Each PMOS transistor is driven by the output of the gate G ₁ ~G ₇ in diagram illustrating an inverter symbol, these PMOS
The _VRC gate circuit having a transistor functions as a subsequent logic circuit (or a second circuit) described in the gist of the present invention.

Meanwhile, the gate G ₁ ~G ₇ is, V _CC operating at the external power supply V _CC
The output of each gate has a high logic level corresponding to the _VCC potential (second power supply potential) and a low logic level corresponding to the GND potential (first power supply potential). Each gate G ₁ ~G ₇ functions as a pre-stage logic circuit according (or first circuit) to the gist of the present invention.

Here, the gate G ₁ as a representative of the pre-stage logic circuit, when the bit line drive circuit 29 which receives the output of the gate G ₁ representative of downstream logic circuit, the gate G ₁ is binary one logic level of the logic output (Low logic level) to the first power supply potential (GN
D, 0 V), and the other logic level (high logic level) is set to a potential difference A (A = 5) with respect to the first power supply potential.
V) with the second power supply potential (V _CC , + 5V).

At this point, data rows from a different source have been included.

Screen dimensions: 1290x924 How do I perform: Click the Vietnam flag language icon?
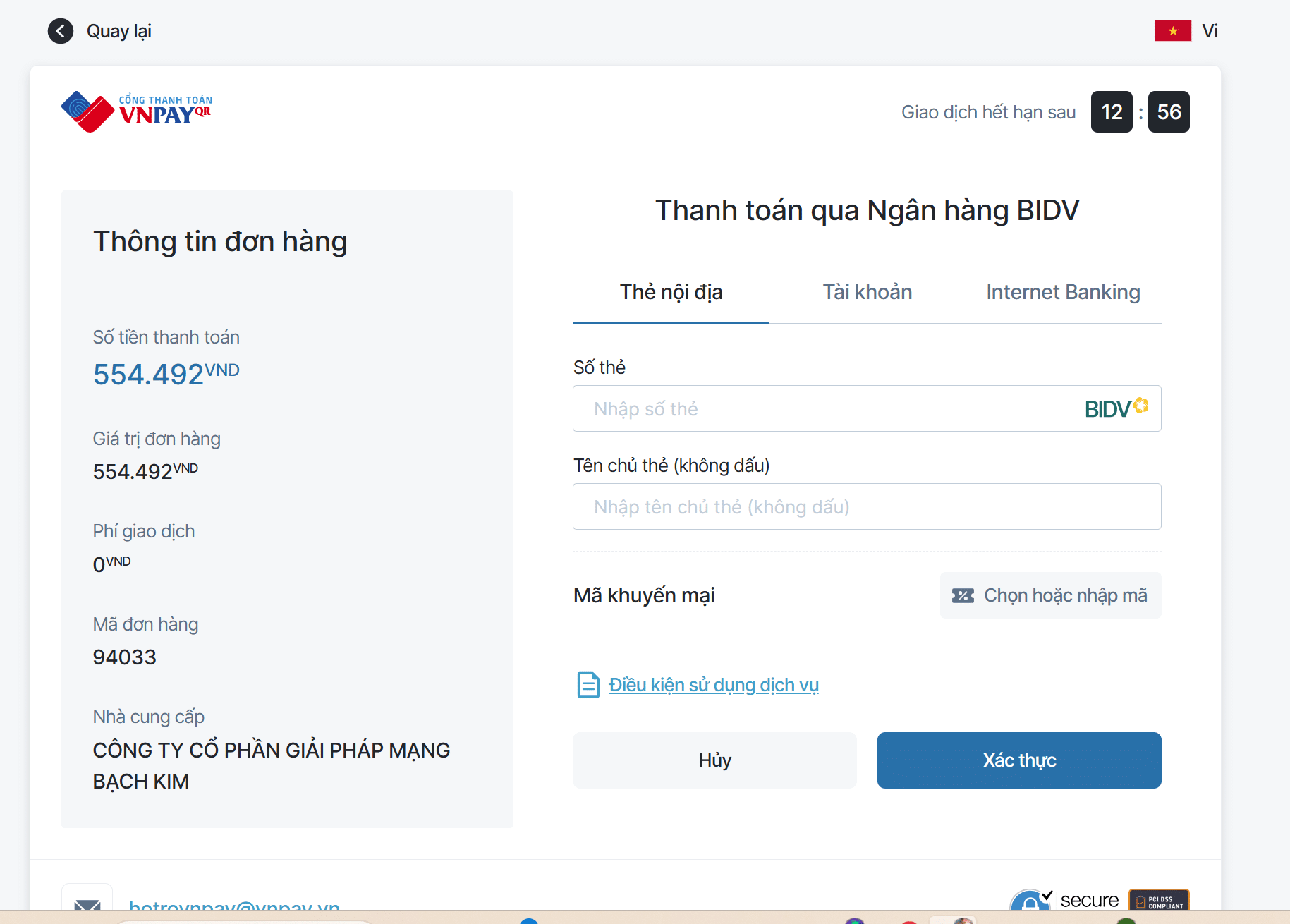click(1172, 31)
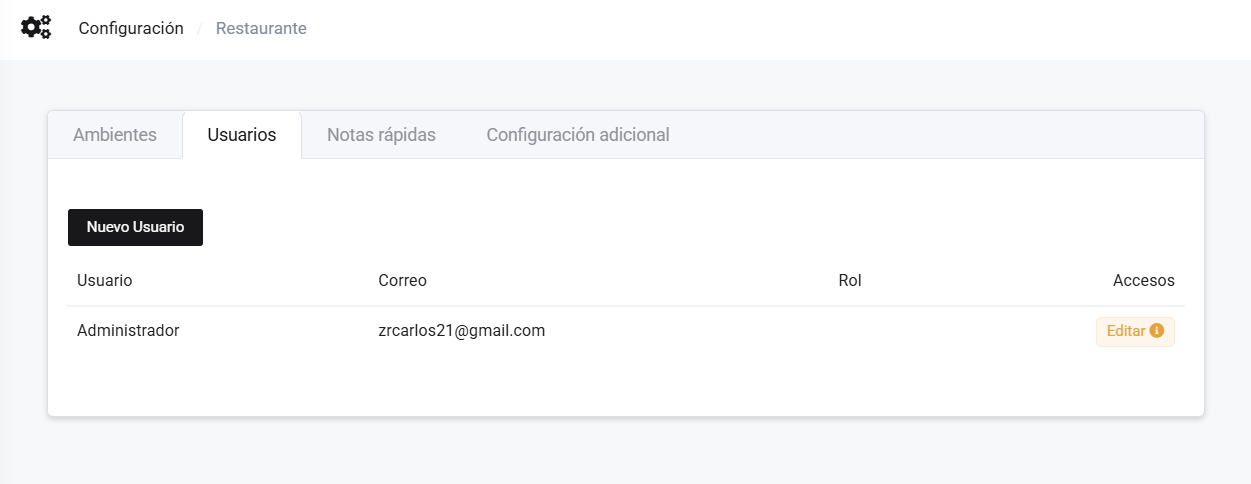Click the Correo column header
Viewport: 1251px width, 484px height.
[402, 281]
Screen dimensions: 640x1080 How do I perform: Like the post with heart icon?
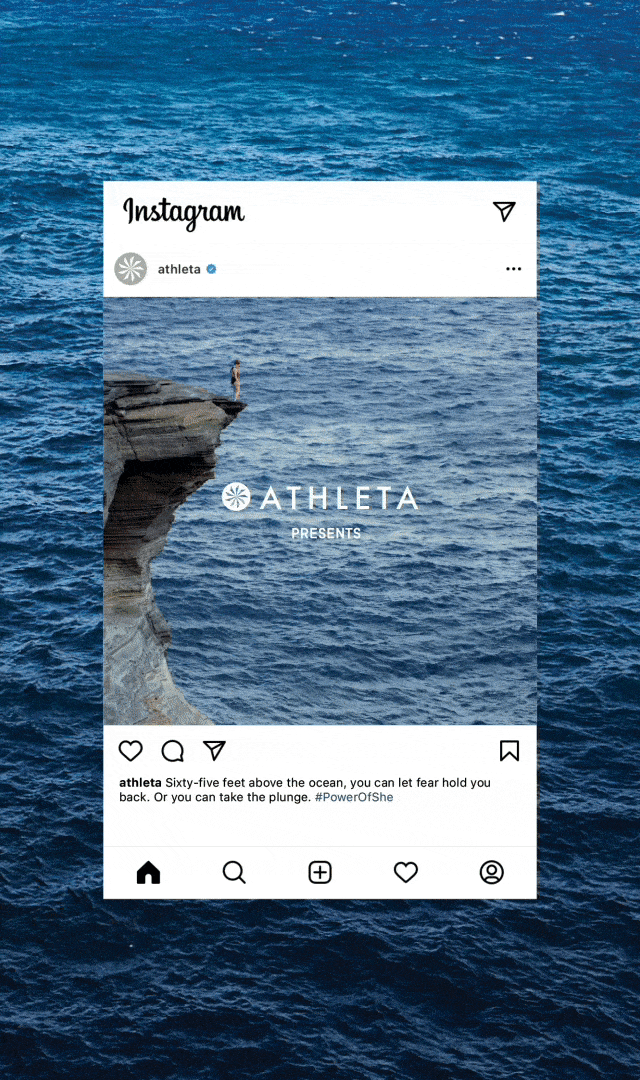(x=131, y=751)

Also, the bit line drive circuit 29 outputs the binary logic receives the logic of the gate G _1, the binary logic of the one logic level (low logic level) to the first power supply potential (GND, 0V ), And the other logic level (high logic level) is set to the potential difference A with respect to the first power supply potential.
It is determined by a third power supply potential (V _RC , +4 V) having a smaller potential difference B (B = 4 V).

PMOS transistor T ₃ of the bit line drive circuit 29, the gate
While the transition from the off state to the on state at a "predetermined potential", in the present embodiment, the "predetermined potential" second power supply potential between the output of G ₁ is changed from a high logic to a low logic (V
_CC ) or the third power supply potential (V _RC ).

This can be achieved by adjusting the PMOS transistor T ₃ of the threshold (V _TH). For example, the concentration of an impurity implanted into a channel region of the transistor may be adjusted.

Generally, the threshold value of a PMOS transistor is determined by the relationship between the impurity concentration at both the interface portion of the channel region and the portion deeper than the interface. In adjusting the threshold value, it is necessary to consider the impurity concentration in the deep portion, that is, the initial concentration.

For example, in the case of N conductivity type with a high initial concentration,
By implanting a P-type dopant, the threshold can be adjusted in the intended direction.

In the case of a conductive type having a low initial concentration, P
There are two types: implanting impurities of conductivity type, implanting impurities of N conductivity type, or not implanting any. Which one to use is determined by the initial density. Of the above methods, the one whose final concentration at the interface of the channel region is closer to the P conductivity type is adopted.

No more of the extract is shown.